Because that would be weird.

Also weird? Having a gigantic book with pages that are covered in pictures of eyes that were cut from various magazines.

Yeah, I have one of those. It's a great book, and I used to write in it, back before I had a computer. Also, I used to glue things into it. One night, I was bored and felt like emulating a lunatic, so I went through a pile of magazines and cut out the eyes of every human being in them. Then I glued the eyes in my book. Then I never told anyone about it, because nobody truly believes that you're only pretending to be psychotic.

So, yeah, that's a picture of that.

And that's about it. I had a couple more, but they look like shit. I got about halfway through this project and realized how pointless it was, so I stopped.

Like when I was going to be a huge rap star.

Dare to dream, kids.

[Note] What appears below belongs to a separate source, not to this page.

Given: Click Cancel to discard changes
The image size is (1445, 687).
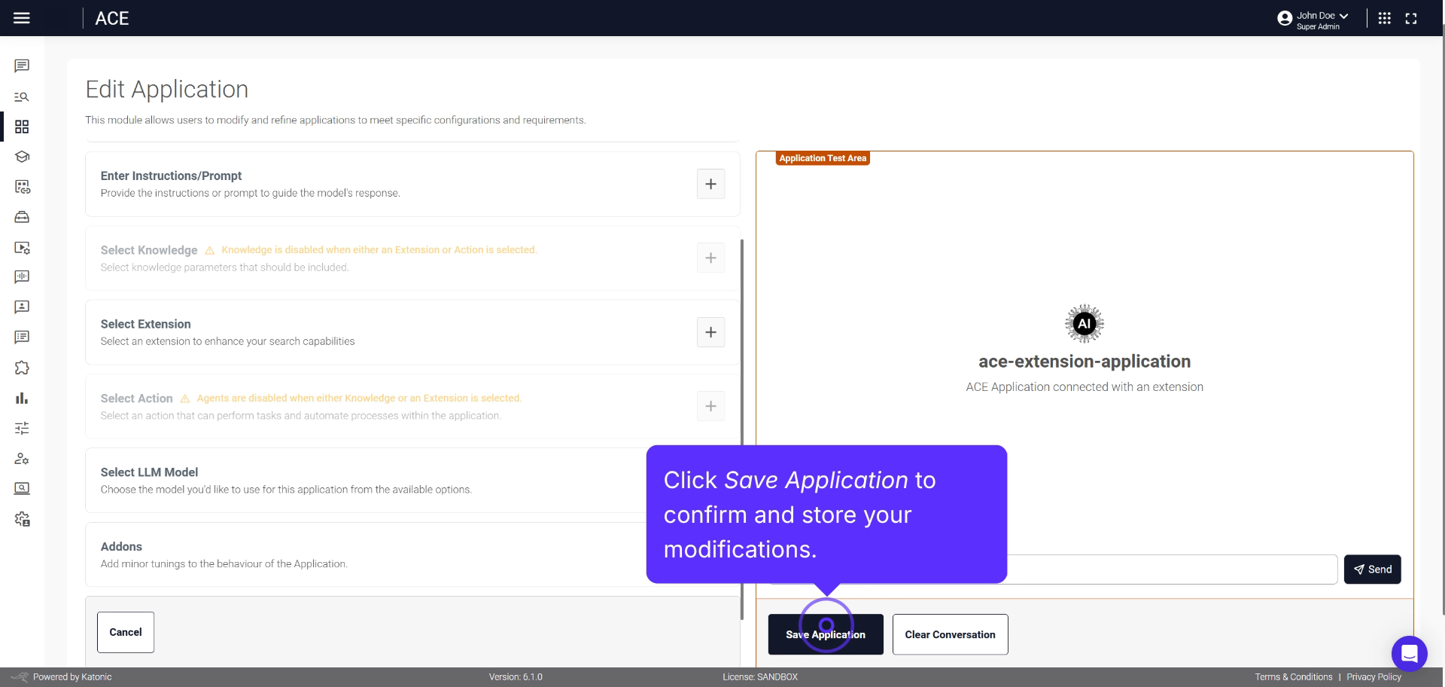Looking at the screenshot, I should tap(125, 632).
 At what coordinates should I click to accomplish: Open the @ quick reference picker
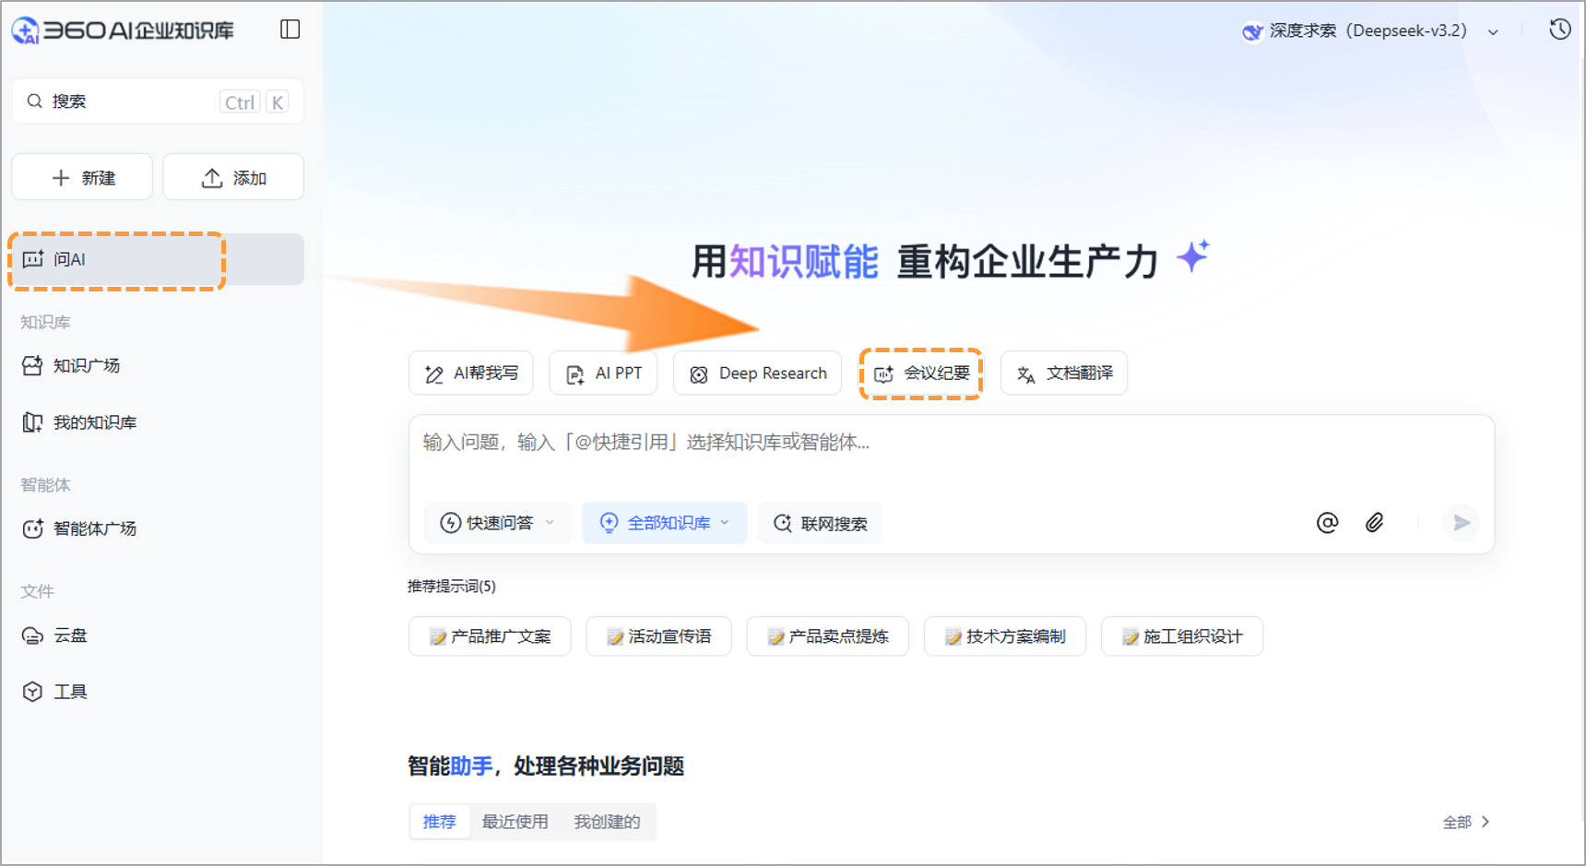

Dare to dream.



Posted under The Rants on 4/03/10


Comments:
Entered By Karen From Indiana
2010-04-03 03:52:33

That gorilla picture makes me want to donate to the WWF (World Wildlife Fund.) And that eyes poster should say, "Don't be scared to be eyeballed." Guess I'm feeling literal tonight. It happens.


Entered By Ray From Austin
2010-04-03 04:01:33

The hell? WWF has a stupid-ass panda, man. A creature too cuddly and stupid to screw in order to continue the species. A gorilla, on the other hand, loves the sexing so much that he will throw a car through you wall and violate your dog, your grandma, and your television, just to tell his friends later. I guess I'm feeling a bit literal tonight, too. Wait. No. I'm literally feeling tonight. My mistake.


Entered By Ray From Austin
2010-04-03 04:02:22

Feeling my penis, I mean. It was a masturbation reference.


Entered By Trey From Cowtown
2010-04-03 18:00:30

Remember when the WWF stood some something great and righteous. I long for the glory days of the World Wrestling Federation. Andre the Giant 4 eva!